Books For Site Reliability Engineering

gepandz · 1 year ago

Books For Site Reliability Engineering

WhereIsJA · 1 year ago

Hello! Few questions for you:

If someone in the QA or Tech-Support fields (no real coding experience) were to choose SRE career path, what advice would you give them?
Based your experience, what’s the best tool/app you’ve encountered so far?
What’s your advice to developers/engineers to make your life easier?

Thank you

gepandz · 1 year ago

Build your coding chops, especially for scripting-friendly languages like Bourne shell (sh, bash, zsh, etc. – I use zsh almost exclusively, but that’s a holy war I’d like to sidestep for now 😉), PowerShell (if you can’t avoid Windows systems, it’s a decent tool), Python, Ruby, etc. It helps to know a little about a lot, so if you can at least do some online tutorials for whatever language your developers are writing in (Java, C++, C#, PHP, JavaScript, TypeScript, etc.), that’ll come in handy if you have to dive in and figure out what that log error message is trying to tell you. Uh, I learned most of my programming from a combination of a bachelor’s in CS and a master’s in CS, plus a LOT of cursing… My dad let me have my first computer in my room when I turned 12, a ZeOS running MS-DOS 6.2.2 and Windows 3.1.1 For Workgroups, along with an inch-thick book of printed source code for QBASIC games and told me I could play any game I could write. 😅 We’ve come a long way since the mid-90s, thankfully! There are some great tutorials online that I recommend running through, then look to sites like Advent of Code, a code Advent Calendar that comes out every Christmas season with 50 coding prompts that you can try to solve in any language (it’s how I taught myself Rust). You only get better by cursing at something, in my experience.

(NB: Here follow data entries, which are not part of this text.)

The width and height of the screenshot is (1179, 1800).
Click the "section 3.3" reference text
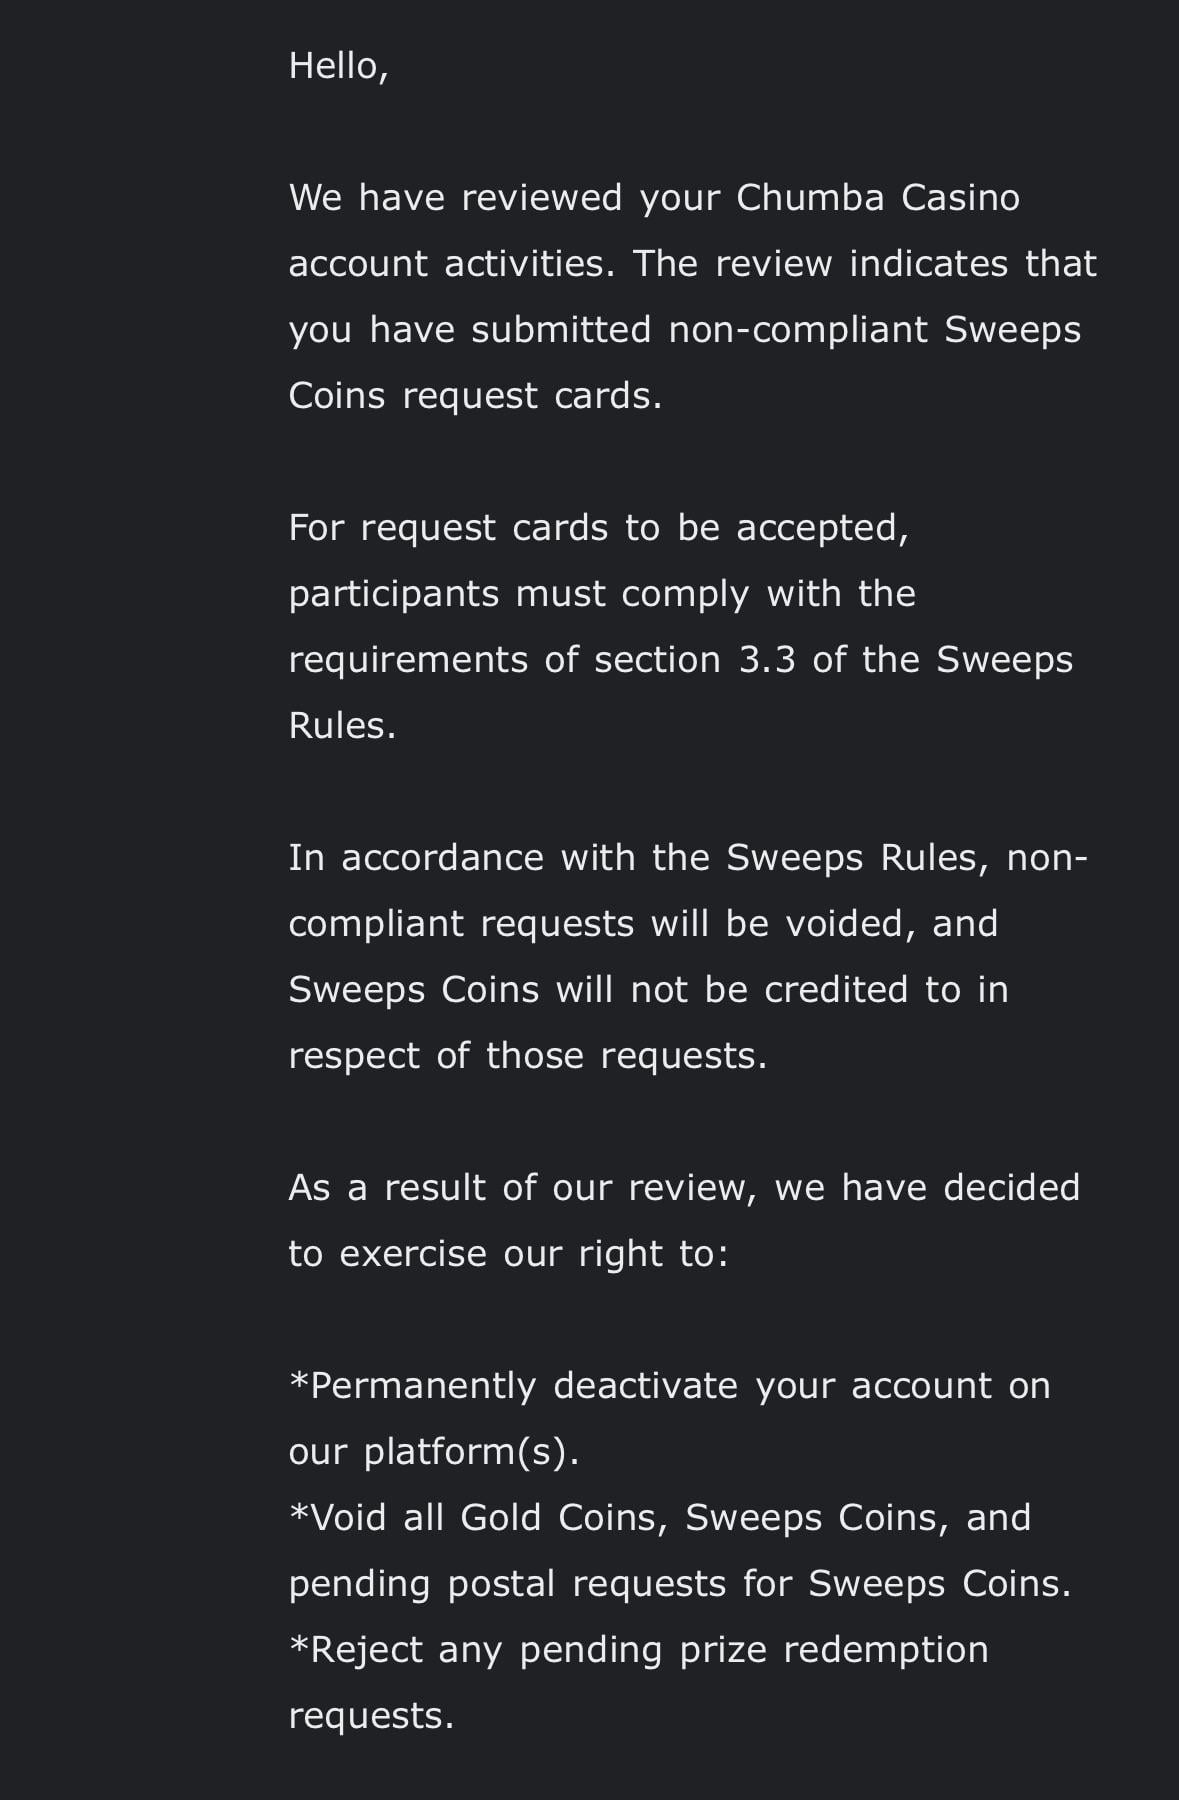point(695,660)
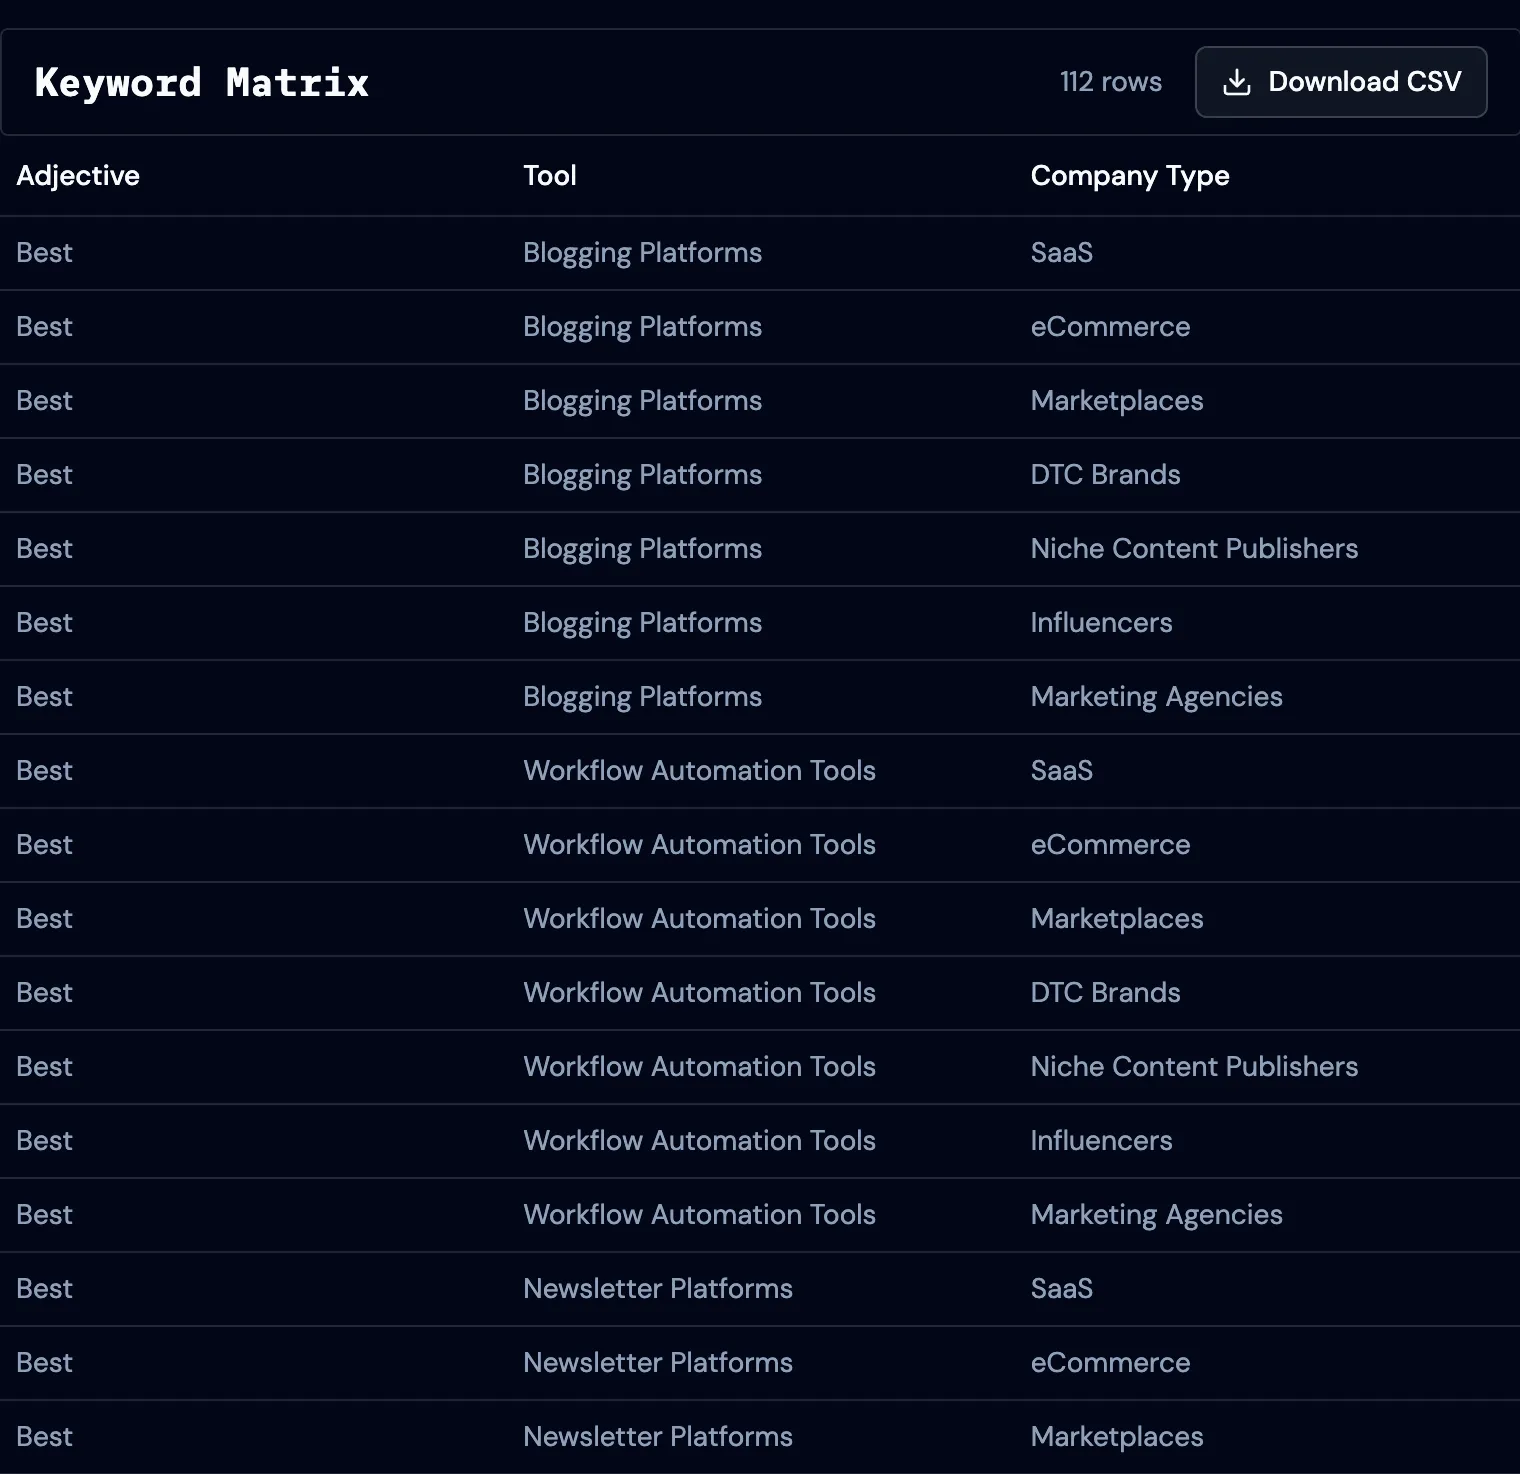Click the download icon beside Download CSV
The height and width of the screenshot is (1474, 1520).
(x=1237, y=82)
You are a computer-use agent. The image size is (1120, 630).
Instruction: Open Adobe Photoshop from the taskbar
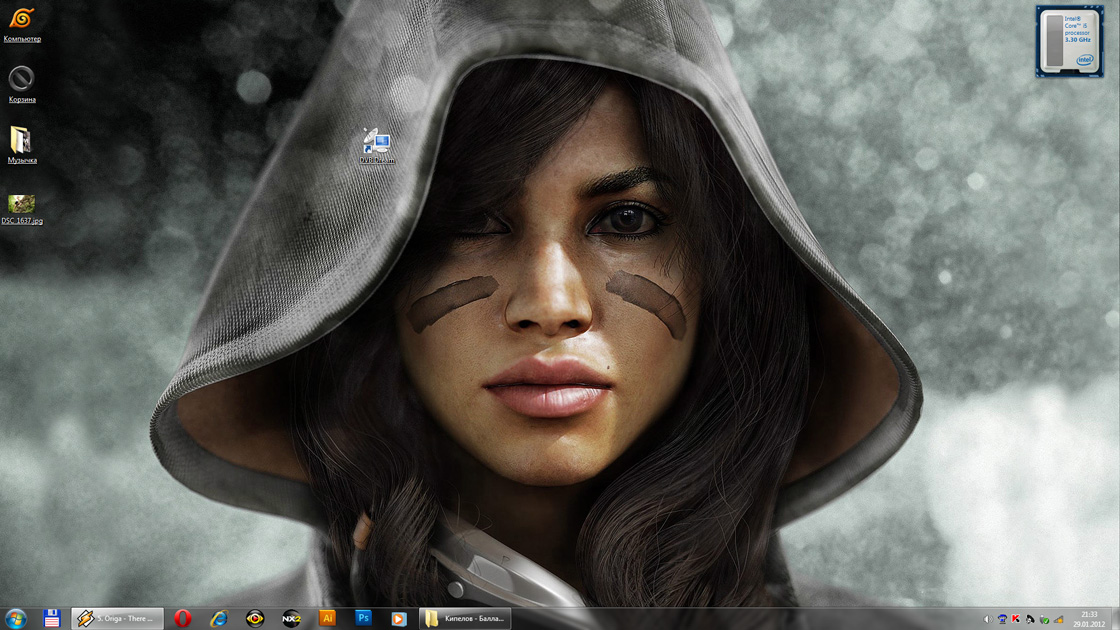click(x=363, y=618)
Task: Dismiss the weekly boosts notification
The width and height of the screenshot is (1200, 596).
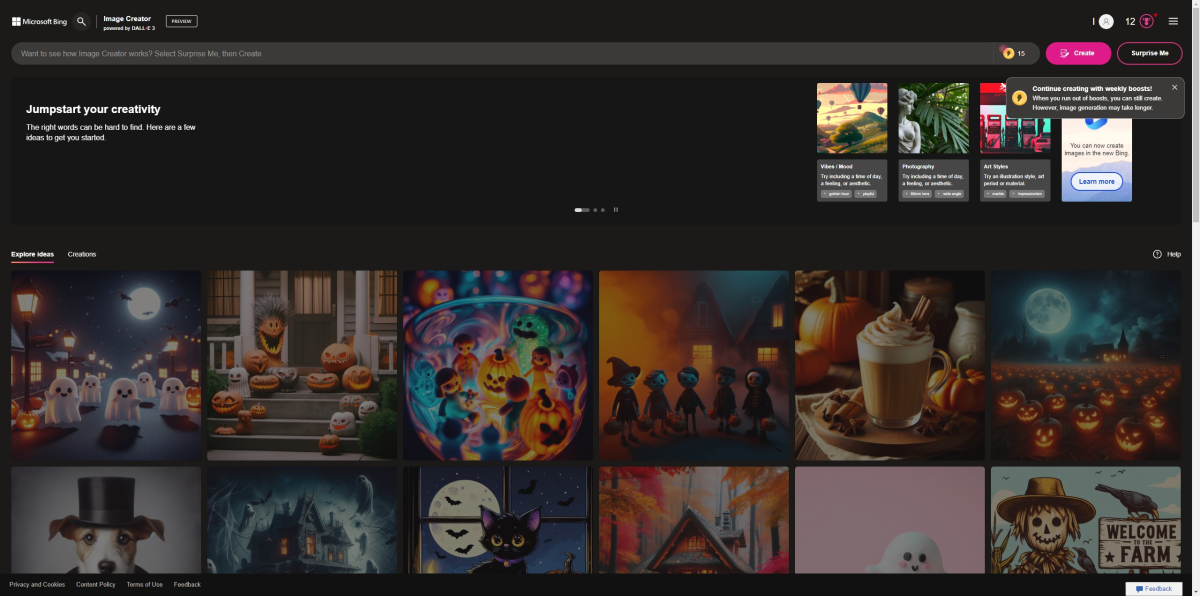Action: point(1175,87)
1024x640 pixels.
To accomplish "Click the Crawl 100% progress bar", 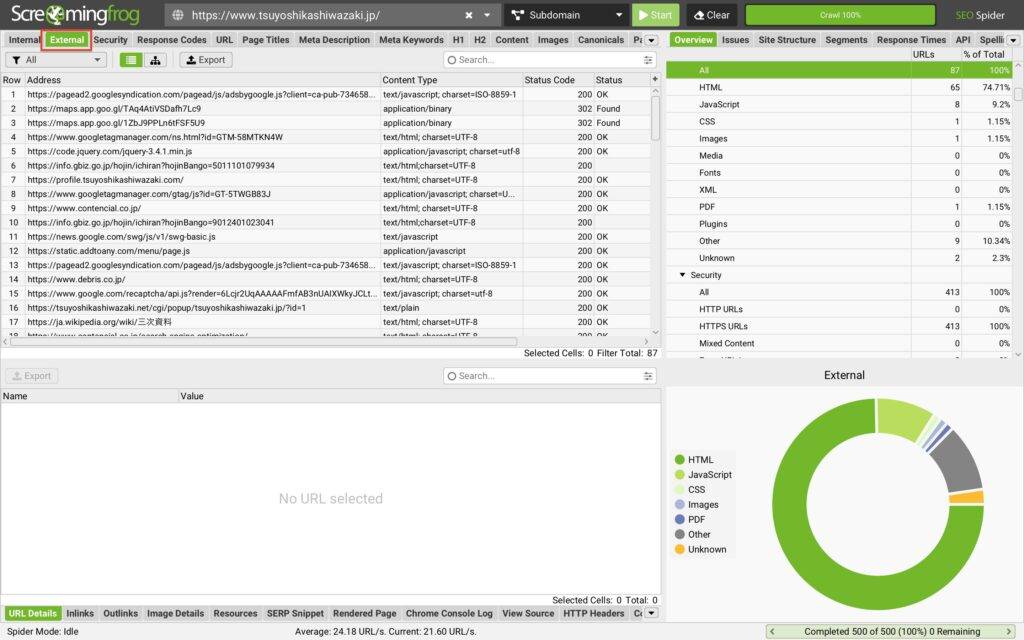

Once you’ve got some basic coding skills (or as a way to build those skills 😉), work with your devs on their testing suites. I’ve never worked in a shop with too many tests, and knowing what your code should do helps a lot when you’re trying to figure out what it’s actually doing; tests are how you, well, test that your code is working as expected. Understand how their tests get run, see if they have a test-runner like CircleCI, Jenkins, Travis CI, etc., and if they don’t, see if you can help them build some kind of basic pipeline so once they commit their code to their repository (assuming they’re using Git or another VCS (version-control system) – and if they’re not, they’re wrong 😜), a job will kick off to run their entire test suite for them. There are TONS of guides for how to set that kinda thing up, and it depends on the language they’re using, whether you’re using a cloud, how your repositories are set up and where they’re hosted, etc. I once set up a basic but functional CI pipeline using an in-house server running nothing but Git and some Git Hooks (scripts that run when certain events occur; it’s built into Git itself and provides a LOT of power that few, if any, people even knows exists). The trick is to get the devs to teach you how their stuff works, what they find painful and annoying, and then help them out by making it suck less.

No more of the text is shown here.